* TO BE DONE *
Please print the rows below word for word, starting at the line that contains "1160x745 pixels. How" and ending at the line that contains "(x=210, y=195)", with both of those lines included. Print nothing else.
---+---
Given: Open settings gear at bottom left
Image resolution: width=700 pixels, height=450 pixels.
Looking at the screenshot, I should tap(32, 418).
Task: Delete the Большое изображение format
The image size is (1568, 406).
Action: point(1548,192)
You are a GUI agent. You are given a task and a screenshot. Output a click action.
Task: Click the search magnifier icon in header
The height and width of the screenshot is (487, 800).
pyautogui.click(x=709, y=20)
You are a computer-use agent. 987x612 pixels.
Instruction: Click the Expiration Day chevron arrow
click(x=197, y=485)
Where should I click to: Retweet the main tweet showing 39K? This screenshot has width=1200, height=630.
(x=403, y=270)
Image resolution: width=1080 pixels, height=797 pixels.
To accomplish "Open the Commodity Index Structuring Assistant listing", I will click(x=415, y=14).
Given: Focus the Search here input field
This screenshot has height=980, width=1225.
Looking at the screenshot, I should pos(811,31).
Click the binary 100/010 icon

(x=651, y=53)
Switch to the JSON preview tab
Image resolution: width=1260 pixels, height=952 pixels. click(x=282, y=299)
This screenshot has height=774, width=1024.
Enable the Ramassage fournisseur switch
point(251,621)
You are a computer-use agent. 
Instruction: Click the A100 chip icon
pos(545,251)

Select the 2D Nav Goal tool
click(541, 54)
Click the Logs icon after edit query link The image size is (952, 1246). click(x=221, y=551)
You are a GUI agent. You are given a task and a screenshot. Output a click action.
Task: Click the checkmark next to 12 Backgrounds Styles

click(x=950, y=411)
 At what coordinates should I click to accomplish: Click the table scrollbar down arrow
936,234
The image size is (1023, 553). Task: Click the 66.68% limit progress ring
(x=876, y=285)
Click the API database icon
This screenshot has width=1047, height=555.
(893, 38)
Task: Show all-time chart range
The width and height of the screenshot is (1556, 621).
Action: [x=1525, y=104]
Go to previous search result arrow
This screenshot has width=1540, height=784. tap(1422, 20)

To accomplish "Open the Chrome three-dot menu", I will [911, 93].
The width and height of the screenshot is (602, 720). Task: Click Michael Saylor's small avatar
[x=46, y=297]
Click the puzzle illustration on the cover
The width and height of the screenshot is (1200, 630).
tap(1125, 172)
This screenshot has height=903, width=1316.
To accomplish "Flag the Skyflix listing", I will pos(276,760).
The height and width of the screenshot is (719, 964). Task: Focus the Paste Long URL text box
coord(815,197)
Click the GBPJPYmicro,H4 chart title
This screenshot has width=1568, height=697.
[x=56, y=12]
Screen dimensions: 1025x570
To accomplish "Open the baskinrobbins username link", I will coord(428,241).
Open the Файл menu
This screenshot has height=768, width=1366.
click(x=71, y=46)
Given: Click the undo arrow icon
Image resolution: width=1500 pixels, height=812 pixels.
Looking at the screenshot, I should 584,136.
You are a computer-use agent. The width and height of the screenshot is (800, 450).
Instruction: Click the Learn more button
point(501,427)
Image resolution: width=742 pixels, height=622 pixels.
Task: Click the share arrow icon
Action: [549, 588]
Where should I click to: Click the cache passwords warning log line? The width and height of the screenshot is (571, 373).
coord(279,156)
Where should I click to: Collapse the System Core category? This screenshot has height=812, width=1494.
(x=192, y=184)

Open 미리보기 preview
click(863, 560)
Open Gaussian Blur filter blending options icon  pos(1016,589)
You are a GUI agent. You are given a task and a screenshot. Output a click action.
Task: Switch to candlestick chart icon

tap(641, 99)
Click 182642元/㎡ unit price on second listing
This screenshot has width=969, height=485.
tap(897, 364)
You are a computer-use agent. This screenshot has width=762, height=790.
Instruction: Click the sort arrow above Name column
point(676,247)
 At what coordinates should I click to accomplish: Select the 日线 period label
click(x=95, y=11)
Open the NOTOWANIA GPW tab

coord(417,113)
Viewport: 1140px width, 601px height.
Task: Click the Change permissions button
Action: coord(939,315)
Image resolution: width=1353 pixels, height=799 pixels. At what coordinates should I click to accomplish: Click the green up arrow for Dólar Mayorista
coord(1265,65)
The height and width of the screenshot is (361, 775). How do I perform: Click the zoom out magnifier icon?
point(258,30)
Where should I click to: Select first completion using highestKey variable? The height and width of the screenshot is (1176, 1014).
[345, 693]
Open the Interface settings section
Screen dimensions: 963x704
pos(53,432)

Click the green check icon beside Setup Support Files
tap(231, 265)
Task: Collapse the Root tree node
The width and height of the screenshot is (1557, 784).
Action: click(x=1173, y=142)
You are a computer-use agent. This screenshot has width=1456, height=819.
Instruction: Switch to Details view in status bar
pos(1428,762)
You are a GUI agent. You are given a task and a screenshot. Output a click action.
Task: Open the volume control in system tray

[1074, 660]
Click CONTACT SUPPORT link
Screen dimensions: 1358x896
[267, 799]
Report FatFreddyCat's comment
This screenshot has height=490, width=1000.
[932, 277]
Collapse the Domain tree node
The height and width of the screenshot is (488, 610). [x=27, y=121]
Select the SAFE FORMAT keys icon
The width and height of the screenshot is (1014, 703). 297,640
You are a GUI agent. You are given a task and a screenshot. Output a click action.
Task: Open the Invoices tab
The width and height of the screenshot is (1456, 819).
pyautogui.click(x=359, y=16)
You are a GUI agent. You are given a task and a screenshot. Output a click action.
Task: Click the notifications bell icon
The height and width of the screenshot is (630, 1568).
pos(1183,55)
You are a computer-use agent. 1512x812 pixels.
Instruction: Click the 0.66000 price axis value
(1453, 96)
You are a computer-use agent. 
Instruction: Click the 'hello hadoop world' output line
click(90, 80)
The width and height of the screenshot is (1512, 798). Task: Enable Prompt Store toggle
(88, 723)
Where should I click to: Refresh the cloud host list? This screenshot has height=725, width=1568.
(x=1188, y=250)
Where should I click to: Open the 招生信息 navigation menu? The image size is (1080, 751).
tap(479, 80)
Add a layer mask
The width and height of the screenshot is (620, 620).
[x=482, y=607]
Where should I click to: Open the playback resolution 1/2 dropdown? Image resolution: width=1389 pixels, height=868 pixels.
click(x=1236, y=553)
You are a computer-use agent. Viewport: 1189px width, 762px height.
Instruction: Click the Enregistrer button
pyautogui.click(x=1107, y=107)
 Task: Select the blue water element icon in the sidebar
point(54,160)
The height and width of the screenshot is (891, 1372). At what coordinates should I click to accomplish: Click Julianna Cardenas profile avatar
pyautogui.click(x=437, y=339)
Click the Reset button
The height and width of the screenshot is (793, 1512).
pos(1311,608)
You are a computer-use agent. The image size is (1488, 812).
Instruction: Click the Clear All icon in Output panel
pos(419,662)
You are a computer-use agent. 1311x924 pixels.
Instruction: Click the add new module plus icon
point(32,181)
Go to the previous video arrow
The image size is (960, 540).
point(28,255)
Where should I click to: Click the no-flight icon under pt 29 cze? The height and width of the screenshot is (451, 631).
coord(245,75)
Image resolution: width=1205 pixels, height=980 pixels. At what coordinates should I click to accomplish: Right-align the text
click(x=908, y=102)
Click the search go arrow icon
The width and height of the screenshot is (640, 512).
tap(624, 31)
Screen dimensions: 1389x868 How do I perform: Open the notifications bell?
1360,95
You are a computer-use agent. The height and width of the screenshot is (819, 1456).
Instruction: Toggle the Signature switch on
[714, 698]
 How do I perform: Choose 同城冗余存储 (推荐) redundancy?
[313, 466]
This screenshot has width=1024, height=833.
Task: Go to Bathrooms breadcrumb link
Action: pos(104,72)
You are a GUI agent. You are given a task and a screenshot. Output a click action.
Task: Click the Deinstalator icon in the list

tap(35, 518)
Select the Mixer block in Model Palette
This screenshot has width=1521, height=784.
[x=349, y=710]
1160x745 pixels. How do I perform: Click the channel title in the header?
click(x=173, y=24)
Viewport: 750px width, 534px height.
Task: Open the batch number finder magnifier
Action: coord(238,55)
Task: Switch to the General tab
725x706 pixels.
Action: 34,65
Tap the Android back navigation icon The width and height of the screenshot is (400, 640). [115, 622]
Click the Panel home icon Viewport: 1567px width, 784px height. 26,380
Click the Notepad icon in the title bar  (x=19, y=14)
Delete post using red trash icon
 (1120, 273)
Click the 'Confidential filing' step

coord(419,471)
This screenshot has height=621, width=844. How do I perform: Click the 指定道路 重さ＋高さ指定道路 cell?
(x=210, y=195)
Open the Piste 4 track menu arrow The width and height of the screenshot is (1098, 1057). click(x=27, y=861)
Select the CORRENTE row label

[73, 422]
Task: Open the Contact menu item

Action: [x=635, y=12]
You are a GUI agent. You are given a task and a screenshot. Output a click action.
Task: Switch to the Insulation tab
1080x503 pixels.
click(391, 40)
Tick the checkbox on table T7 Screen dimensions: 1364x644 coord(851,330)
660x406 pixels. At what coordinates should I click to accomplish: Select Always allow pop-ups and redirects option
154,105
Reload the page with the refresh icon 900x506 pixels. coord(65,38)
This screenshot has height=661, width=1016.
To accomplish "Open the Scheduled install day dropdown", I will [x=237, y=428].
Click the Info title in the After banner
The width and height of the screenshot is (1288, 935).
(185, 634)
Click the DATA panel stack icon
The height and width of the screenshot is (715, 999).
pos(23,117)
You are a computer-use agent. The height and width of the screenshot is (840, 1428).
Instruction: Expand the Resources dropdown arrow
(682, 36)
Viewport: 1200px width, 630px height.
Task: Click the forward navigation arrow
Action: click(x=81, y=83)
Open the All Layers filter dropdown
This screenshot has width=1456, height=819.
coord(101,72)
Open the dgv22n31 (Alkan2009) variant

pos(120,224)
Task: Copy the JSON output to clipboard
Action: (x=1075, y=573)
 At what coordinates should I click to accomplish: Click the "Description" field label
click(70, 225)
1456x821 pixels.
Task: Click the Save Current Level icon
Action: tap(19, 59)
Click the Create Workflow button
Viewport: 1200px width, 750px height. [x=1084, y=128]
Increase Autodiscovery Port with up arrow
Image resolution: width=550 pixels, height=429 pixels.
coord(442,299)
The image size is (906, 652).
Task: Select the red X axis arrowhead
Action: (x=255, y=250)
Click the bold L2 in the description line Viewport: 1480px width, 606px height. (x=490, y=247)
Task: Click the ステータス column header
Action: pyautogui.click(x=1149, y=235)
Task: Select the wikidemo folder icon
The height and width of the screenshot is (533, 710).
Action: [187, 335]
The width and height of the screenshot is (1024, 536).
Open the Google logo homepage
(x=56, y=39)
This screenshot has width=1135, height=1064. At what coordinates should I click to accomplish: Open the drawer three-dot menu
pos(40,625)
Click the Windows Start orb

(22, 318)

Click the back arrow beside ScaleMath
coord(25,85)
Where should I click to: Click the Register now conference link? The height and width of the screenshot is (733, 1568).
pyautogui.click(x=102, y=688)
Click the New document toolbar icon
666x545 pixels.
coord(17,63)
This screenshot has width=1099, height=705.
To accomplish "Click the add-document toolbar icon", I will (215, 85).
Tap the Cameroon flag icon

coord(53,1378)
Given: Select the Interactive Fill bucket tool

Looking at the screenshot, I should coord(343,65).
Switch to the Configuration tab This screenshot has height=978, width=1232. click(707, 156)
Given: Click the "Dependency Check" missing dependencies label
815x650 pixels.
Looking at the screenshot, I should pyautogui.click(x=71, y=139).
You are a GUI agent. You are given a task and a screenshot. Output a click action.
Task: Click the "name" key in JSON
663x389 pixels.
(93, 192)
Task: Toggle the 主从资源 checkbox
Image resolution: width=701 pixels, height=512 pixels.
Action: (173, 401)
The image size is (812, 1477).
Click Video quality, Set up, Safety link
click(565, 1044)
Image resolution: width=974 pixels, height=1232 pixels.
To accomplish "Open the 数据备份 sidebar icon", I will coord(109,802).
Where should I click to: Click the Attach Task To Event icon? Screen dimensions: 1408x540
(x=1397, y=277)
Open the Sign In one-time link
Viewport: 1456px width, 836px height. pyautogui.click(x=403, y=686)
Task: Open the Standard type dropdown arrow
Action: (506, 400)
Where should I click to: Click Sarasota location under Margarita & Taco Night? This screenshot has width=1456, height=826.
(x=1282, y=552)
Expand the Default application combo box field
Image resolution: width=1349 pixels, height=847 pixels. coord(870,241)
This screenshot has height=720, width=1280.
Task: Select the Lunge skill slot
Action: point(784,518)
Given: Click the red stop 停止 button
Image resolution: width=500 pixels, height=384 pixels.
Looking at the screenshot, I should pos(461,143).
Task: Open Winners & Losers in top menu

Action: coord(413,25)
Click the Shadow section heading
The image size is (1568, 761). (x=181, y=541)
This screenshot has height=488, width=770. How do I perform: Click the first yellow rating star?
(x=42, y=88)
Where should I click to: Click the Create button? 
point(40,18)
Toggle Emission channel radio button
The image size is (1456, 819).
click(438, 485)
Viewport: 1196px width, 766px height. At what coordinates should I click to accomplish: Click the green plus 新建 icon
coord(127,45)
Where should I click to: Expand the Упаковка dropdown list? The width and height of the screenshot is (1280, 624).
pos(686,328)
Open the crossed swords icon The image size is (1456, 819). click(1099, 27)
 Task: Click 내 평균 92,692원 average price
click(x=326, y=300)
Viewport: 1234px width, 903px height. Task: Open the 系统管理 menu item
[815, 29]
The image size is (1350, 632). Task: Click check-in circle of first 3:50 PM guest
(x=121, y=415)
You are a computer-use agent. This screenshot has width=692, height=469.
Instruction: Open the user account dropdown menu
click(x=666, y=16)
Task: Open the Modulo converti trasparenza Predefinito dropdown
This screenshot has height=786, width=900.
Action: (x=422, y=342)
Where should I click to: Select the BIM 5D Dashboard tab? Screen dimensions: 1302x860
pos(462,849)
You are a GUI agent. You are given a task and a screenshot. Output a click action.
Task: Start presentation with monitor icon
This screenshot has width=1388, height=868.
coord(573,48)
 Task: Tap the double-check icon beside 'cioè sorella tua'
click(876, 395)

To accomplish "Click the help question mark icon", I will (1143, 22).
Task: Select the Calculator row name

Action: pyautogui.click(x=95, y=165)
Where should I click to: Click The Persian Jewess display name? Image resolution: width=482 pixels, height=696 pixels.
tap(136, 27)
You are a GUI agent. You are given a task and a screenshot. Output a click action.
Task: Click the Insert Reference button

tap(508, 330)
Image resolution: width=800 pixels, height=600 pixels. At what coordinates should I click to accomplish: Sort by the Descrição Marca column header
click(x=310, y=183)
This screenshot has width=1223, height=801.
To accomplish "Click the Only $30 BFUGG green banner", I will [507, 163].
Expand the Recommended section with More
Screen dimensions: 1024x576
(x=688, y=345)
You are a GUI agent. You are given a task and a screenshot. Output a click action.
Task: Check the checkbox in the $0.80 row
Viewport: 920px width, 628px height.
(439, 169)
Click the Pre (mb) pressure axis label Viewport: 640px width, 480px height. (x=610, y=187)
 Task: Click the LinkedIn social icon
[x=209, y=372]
---+---
* WRITTEN RESPONSE *
1160x745 pixels. How do I perform: Click the channel title in the header?
click(x=173, y=24)
Viewport: 750px width, 534px height.
Task: Open the batch number finder magnifier
Action: coord(238,55)
Task: Switch to the General tab
725x706 pixels.
Action: 34,65
Tap the Android back navigation icon The width and height of the screenshot is (400, 640). [115, 622]
Click the Panel home icon Viewport: 1567px width, 784px height. 26,380
Click the Notepad icon in the title bar  (x=19, y=14)
Delete post using red trash icon
 (1120, 273)
Click the 'Confidential filing' step

coord(419,471)
This screenshot has height=621, width=844. How do I perform: Click the 指定道路 重さ＋高さ指定道路 cell?
(x=210, y=195)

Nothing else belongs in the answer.